This continues from my previous article about reviving my thought-to-be-dead Kogan laptop so I could take advantage of its FHD (1920×1080 px) display, have a less-distracting environment for getting writing done, and be able to try out a Chromebook-like notebook with CloudReady Chromium OS by Neverware. One issue with a cheap Kogan notebook is the paper-thin stack of documentation supplied by the manufacturer, either in the box or online. Not surprisingly, I couldn’t locate anything remotely like a service manual: the logic, apparently, is: “why would you want to repair this?” Just junk it and buy another. As market logic: yes, it makes sense, I spent less than $400 AUD on it. As planet logic: a big fail for sustainability.

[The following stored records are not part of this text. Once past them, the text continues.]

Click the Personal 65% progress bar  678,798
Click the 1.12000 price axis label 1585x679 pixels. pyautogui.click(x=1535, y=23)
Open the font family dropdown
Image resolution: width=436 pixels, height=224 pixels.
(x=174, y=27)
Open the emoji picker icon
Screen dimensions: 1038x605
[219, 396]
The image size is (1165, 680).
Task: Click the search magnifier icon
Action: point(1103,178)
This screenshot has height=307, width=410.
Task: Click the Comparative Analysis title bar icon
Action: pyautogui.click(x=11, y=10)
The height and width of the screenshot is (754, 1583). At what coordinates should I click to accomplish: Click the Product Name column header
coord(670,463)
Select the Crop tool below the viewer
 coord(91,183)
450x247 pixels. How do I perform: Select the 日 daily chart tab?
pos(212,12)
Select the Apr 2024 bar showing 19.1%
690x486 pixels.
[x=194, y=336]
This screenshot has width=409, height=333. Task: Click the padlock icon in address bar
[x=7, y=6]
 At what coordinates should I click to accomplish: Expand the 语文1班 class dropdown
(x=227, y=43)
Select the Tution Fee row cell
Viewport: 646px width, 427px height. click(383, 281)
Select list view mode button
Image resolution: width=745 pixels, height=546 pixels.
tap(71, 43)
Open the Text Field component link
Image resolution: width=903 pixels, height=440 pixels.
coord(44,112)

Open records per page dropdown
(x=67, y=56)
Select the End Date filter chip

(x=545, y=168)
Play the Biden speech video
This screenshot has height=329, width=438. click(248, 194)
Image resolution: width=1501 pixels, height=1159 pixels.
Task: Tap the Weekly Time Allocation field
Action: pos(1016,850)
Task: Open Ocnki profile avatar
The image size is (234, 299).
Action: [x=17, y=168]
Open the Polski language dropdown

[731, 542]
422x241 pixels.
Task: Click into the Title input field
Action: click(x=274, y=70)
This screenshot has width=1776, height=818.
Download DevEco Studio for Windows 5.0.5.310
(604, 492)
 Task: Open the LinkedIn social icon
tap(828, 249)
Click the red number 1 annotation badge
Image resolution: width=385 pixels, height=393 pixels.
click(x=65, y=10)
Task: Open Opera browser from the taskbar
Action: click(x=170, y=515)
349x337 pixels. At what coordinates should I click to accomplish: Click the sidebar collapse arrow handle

Placing the notebook top-side down, I first removed the 12-retaining screws from the bottom case. I then mistakenly flipped it over and removed the keyboard because in the other laptops I’ve dismantled this has always been necessary. But for the Kogan Altas, leave the keyboard in place. The bottom case-half comes off on one piece if you gently slide your fingernails into the join between the case-halves, starting from the back – near the batteries in the above photo (left) – and working your way forward. Carefully, as the case fits very tightly around the microphone and speaker jacks (see photo top-right above), which are fairly deeply recessed into it. I wish I’d had this article when I first started:
But I only found it when stuck after my misstep of removing the keyboard. Notice the non-replaceable battery pack in the photo above (left panel). It consists of 3-green cell-batteries with a plastic-spacer where a 4th cell would sit. The battery capacity is a measly 24 Whr. Looks like I’ll need to source a spare sooner rather than later. Anyway, since the batteries are non-replaceable I decided to isolate the battery-pack by separating the motherboard and battery connector by sliding a piece of paper between them (photo above, right-bottom). Once the batteries were isolated, with the mains off, I tried to reset the CMOS by depressing the on-off switch for 1 min. No effect: no fan, no display, and no hard disk whir. The next step was to replace the 4GB DDR3L memory SO-DIMM with a new one. Still, nothing worked. After sleeping on this, I decided the next step was to remove the coin-sized Li-battery from its mount on the motherboard and wait about an hour. After reconnecting both batteries and mains power, it was a total surprise when I turned it on and it booted normally into windows. WOW, I honestly didn’t think I’d see this notebook ever work again! I just needed to reset the CMOS but, in this case, that was easier said than actually done.
Not long afterward I had the HDD replaced with a speedy SSD and added the original memory to the spare memory slot. Nothing wrong with the memory, so now I have 8 GB (maximum for this system). I loaded CloudReady Chromium OS by Neverware onto the SSD and have a working Chromebook-clone to try. I’ll report on my experiences with my “new Chromebook” in a later post.
Disclaimer: I have no connections, personal, financial, or otherwise to Neverware, Kogan or Google.